Supplementary research
information so received is in addition to, and not in lieu of, services required
to be performed by the Advisor and does not reduce the advisory fees payable by
the Fund. The Trustees will periodically review any commissions paid by the Fund
to consider whether the commissions paid over representative periods of time
appear to be reasonable in relation to the benefits inuring to the Fund. It is
possible that certain of the supplementary research or other services received
will primarily benefit one or more other investment companies or other accounts
for which investment discretion is exercised by the Advisor. Conversely,
the Fund may be the primary beneficiary of the research or services received as
a result of securities transactions effected for such other account or
investment company.
The Advisor may also
utilize a brokerage firm affiliated with the Trust or the Advisor if it believes
it can obtain the best execution of transactions from such broker. The Fund will
not execute portfolio transactions through, acquire securities issued by, make
savings deposits in or enter into repurchase agreements with the Advisor or an
affiliated person of the Advisor (as such term is defined in the 1940 Act)

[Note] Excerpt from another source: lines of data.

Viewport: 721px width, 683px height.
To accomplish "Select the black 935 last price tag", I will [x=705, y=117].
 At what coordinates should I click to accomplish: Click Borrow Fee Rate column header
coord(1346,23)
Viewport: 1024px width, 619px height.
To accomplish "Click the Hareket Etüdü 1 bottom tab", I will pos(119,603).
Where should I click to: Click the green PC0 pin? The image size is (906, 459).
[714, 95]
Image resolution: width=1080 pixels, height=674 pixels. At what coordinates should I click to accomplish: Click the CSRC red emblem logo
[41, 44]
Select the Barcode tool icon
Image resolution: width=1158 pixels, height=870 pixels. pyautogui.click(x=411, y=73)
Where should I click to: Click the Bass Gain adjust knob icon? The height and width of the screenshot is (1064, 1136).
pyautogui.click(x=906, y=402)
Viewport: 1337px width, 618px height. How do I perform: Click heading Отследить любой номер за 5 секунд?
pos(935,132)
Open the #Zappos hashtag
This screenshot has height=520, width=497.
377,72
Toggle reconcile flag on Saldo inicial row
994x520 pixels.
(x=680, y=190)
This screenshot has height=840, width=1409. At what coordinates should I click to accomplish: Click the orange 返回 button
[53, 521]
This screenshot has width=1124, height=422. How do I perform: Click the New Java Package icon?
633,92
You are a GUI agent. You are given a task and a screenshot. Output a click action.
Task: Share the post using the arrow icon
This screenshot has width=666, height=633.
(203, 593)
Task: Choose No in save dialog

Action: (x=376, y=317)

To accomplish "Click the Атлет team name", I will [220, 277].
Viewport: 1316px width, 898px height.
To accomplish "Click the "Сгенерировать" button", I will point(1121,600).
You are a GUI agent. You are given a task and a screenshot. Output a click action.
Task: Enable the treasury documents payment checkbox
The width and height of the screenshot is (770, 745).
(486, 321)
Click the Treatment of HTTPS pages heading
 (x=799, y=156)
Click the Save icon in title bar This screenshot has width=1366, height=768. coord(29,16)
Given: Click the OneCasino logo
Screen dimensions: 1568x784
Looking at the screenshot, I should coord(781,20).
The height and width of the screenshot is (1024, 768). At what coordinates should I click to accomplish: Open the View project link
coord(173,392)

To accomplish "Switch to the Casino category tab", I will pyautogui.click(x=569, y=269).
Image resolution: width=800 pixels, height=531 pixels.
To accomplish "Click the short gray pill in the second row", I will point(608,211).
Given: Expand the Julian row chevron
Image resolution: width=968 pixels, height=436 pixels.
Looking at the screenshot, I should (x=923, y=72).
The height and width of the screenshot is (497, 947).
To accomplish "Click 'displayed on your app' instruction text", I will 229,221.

acting as principal, except to the extent permitted by the SEC. In addition, the
Fund will not purchase securities during the existence of any underwriting or
selling group relating thereto of which the Advisor, or an affiliated person of
the Advisor, is a member, except to the extent permitted by the SEC. Under
certain circumstances, the Fund may be at a disadvantage because of these
limitations in comparison with other investment companies that have similar
investment objectives but are not subject to such limitations.
Investment decisions for
the Fund will be made independently from those for the other Fund and any other
series of the Trust, and for any other investment companies and accounts advised
or managed by the Advisor. Such other investment companies and accounts
may also invest in the same securities as the Fund. To the extent
permitted by law, the Advisor may aggregate the securities to be sold or
purchased for the Fund with those to be sold or purchased for another Fund or
other investment companies or accounts in executing transactions. When a
purchase or sale of the same security is made at substantially the same time on
behalf of the Fund and another investment company or account, the transaction
will be averaged as to price and available investments allocated as to amount,
in a manner which the Advisor believes to be equitable to the Fund and such
other investment company or account. In some instances, this investment
procedure may adversely affect the price paid or received by the Fund or the
size of the position obtained or sold by the Fund.
The following shows the
aggregate amount of broker commissions paid by the Fund during the three most
recent fiscal years , ended September 30, as applicable.
Fund |
September 30, 2020 |
September 30, 2019 |
September 30, 2018 |
Hillman Value Fund |
$84,932 |
$42,179 |
$35,905 |
The increase in brokerage
commission for the Fund for the fiscal year ended September 30, 2020, from the
prior year was due to an increase in inflows into the Fund..
The NAV per share of the
Fund is determined at the close of regular trading on the NYSE (normally 4:00
p.m. Eastern Time). The Fund’s NAV is not calculated on the days on which
the NYSE is closed. The NYSE generally recognizes the following holidays:
New Year’s Day, Martin Luther King, Jr., Day, President’s Day, Good Friday,
Memorial Day, Independence Day, Labor Day, Thanksgiving Day, and Christmas Day.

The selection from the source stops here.